- Create an environment with Python 3.9 version (it is important that it is with conda):
conda create -n entorno python=3.9
- activate the enviromment
conda actívate entorno
- Clone the data reduction repository: SurveyGreenAI and follow the installation steps (https://github.com/Cimagroup/SurveyGreenAI.git). The final installation step takes a few minutes.
git clone https://github.com/Cimagroup/SurveyGreenAI.git
- Install python dependecies needed
pip install -r requeriments.txt
- Let's play
If you have any problem with train yolov8 due to the settings.yaml, you have to open it and correct the datasets_dir to the yolov8 folder. Remember that you have to create a yolov5 and yolov8 folder to save the results of each model in his specific folder.
In order to perform the experiments on the Roboflow dataset, you must use yolov5GAM24_roboflow.ipynb or yolov8GAM24_roboflow.ipynb, where you can choose the reduction method, as well as the reduction percentage.
In order to perform the experiments on the Mobility Aid dataset, you must use yolov5GAM24_mobilityaid.ipynb or yolov8GAM24_mobilityaid, where you can choose the reduction method, as well as the reduction percentage.
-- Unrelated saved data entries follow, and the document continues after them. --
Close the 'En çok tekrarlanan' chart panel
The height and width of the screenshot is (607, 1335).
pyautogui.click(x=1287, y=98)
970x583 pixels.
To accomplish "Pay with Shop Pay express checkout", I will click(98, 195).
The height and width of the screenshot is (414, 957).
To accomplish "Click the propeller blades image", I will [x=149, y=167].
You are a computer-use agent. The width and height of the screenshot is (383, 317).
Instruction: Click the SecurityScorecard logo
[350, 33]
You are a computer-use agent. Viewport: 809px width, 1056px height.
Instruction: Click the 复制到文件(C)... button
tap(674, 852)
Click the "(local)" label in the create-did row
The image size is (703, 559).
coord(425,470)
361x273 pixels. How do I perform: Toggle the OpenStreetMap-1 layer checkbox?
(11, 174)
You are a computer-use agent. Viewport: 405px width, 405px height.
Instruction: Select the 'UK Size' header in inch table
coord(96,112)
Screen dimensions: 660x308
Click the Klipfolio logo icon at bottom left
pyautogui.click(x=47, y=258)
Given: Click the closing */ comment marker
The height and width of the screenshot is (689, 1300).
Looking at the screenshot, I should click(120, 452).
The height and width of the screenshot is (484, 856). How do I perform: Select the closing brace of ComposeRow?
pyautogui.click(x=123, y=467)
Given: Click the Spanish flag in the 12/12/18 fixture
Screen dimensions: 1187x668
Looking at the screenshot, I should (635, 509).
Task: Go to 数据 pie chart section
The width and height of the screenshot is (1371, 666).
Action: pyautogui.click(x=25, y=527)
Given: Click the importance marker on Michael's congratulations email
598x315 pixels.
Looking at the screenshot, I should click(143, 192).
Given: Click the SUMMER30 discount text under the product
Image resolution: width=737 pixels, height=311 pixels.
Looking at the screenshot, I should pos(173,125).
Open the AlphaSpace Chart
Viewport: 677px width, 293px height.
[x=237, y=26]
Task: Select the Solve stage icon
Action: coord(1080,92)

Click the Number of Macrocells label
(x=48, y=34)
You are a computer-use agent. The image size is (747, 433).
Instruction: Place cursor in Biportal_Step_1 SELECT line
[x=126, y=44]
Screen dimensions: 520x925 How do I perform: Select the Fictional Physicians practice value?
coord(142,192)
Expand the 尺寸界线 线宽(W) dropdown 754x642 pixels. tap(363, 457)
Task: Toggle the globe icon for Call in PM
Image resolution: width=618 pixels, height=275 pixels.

To make it work, you must download the following files that you can find at http://mobility-aids.informatik.uni-freiburg.de/ and save them in the DatasetMobilityAid folder.
- RGB images
- Annotations RGB
- Annotations RGB test set 2
- image set textfiles
Once downloaded, you must go to the DataFormatYolov5.ipynb file inside the DatasetMobilityAid folder and run it completely, so that these images are in the proper YoloV5 format, and you can now use their specific notebooks.